L’une des caractéristiques notables du permis S est la possibilité de procéder au regroupement familial sans délai – à l’instar des réfugiés qui bénéficient de l’asile – alors que les requérants déboutés mais admis à titre provisoire (permis F) doivent attendre trois ans pour cela. La raison est que la protection spéciale est accordée à titre temporaire pour un danger général : il est donc vraisemblable que les proches des bénéficiaires courent le même danger général.

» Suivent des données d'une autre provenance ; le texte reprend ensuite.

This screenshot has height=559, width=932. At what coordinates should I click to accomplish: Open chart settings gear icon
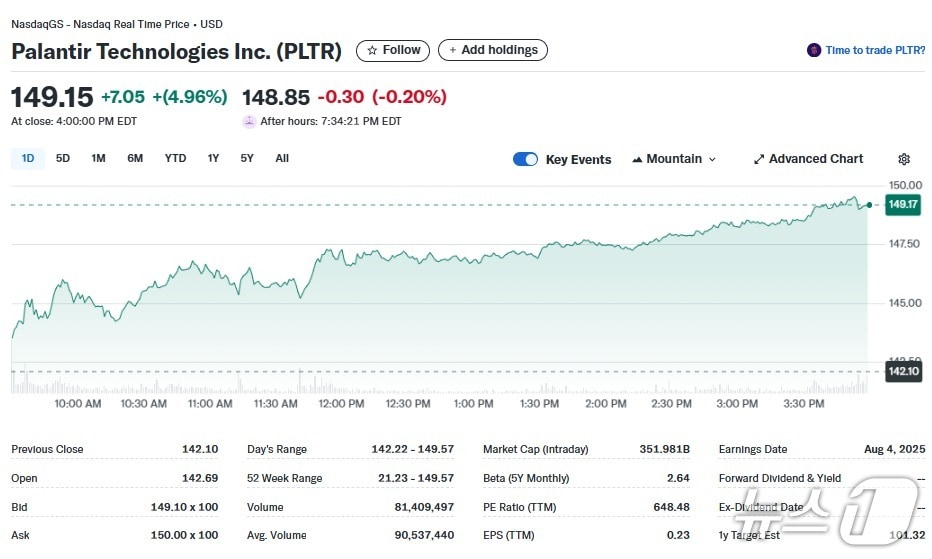[x=904, y=159]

Quant à la question de la durée, elle est cruciale. Au vu de la procédure simplifiée conduisant à l’octroi du statut spécial, il semble qu’un retour au pays doive être privilégié dès que possible. Toute autre décision pourrait être comprise comme une discrimination à l’égard des personnes fuyant d’autres conflits et devant passer par de longues procédures administratives avant d’obtenir – ou pas – une protection.

Mesures en Ukraine et dans les pays voisins

Elément intéressant qu’il faudra suivre : la situation actuelle conduira à la première application de l’article 67 de la loi sur l’asile, qui prévoit que la protection provisoire accordée en Suisse doit être autant que possible accompagnée d’une assistance dans l’Etat d’origine et les pays voisins. L’objectif est de « créer les conditions propices au départ sans danger des personnes à protéger ».

Il s’agit d’éviter à tout prix une fuite durable d’une génération entière, synonyme de paupérisation à long terme du pays et d’incapacité à reconstruire ses infrastructures, ses institutions et son économie.

Se retrouvant une fois encore face à une situation de crise, la Suisse devra démontrer sa capacité à réagir. Outre la problématique de la mise en danger de ses bons offices par l’abandon de la neutralité, nous devrons affronter une question humanitaire tout sauf intuitive, lors de laquelle la Susse sera appelée à montrer son humanité sans céder à une naïveté contreproductive.

Au vu des discussions pointues et essentielles qui attendent les organes de la Confédération et le peuple souverain, une dénomination précise des éléments semble essentielle. Il sera notamment important que les relais médiatiques fassent l’effort de différencier l’admission provisoire et la protection provisoire, les réfugiés et les déplacés de guerre ou encore le regroupement familial fondé sur le statut S et sur d’autre causes.